First I learned my sister Gretchen won her age group in the 10k (35-39) running 50 minutes or so. So we congratulated her and watched her receive her medal. We reconnected with my parents and family.

Then we waited for the posting of the race results. Meanwhile, I ate a delicious pancake breakfast at the park.

Finally, the results were posted. I finished 33rd overall, 5th in my age group, 25th among the men. I realized I had a very competitive age group. The silver lining was learning that I had run a 1:40:55, not a 1:43. I chuckled over that. 7 minutes faster than Run Laughlin! It helps to be running without bruised ribs and with adequate rest/sleep. Fastest half-marathon in 17 years! My last run this fast was in 1999 in Lincoln Half-Marathon (1:39). So happy that the chip recorded the time. Chip times sometimes preserve what GPS cannot or won’t if there is a technological failure. Still working to retrieve the Garmin file (I think it recorded 9-10 miles of data but the file is all messed up). 7:42 pace for the race. With the challenges that I encountered with technology in this race, I am amazed that an ad hoc solution can be cobbled together and work so successfully, combining running by feel with some “limited tech”/run hack solutions.

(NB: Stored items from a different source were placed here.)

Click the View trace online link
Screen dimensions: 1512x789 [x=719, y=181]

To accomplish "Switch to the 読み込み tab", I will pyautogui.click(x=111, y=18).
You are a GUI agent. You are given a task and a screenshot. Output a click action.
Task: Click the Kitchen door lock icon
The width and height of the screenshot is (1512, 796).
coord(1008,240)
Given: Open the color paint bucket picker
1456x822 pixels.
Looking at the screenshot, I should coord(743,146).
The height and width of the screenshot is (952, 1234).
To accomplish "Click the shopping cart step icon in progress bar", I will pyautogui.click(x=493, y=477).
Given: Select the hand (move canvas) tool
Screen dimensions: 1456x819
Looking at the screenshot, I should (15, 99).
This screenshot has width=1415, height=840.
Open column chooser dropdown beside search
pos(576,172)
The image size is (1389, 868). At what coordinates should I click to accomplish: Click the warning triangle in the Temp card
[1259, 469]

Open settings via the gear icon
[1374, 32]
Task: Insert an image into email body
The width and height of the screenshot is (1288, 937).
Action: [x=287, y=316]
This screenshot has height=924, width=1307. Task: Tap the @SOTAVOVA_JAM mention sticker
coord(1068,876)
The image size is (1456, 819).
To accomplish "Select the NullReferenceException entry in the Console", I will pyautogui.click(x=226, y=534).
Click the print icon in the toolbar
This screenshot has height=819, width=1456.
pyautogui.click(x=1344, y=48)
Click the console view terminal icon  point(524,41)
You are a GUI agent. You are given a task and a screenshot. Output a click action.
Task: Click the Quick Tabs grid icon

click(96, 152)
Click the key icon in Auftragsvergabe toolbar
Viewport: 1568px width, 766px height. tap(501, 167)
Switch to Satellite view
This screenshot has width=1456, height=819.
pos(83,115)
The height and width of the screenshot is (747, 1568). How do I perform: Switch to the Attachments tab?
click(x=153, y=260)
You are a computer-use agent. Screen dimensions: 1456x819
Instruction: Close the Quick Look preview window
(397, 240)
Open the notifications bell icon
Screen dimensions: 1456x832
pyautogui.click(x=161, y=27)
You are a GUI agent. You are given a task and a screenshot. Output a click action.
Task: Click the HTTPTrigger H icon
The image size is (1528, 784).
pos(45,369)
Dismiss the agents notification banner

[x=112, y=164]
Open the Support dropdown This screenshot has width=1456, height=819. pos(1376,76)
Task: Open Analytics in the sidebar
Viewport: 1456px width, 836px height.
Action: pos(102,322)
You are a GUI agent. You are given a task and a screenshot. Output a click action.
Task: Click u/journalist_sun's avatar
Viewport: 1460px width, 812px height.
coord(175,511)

My race review of this race can be found at and I highly recommend this race to anyone to run. Wonderful half-marathon, much improved course from the previous hilly course that was a 2-loop challenge. My sister thoroughly enjoyed her 10k experience. There was a 5k and a kiddie run that was shorter than that so it’s wholesome laughing family fun. Laughter is sprinkled frequently from beginning to end and makes it a much more enjoyable experience. As you may know, the more we laugh, the more healthy and relaxed we are and running becomes easier, more effortless. The laughter breaks in this race did help me and it seemed the volunteers were determined to make everyone laugh somehow. So laugh and run effortlessly: relax and let the running flow naturally! Happy trails!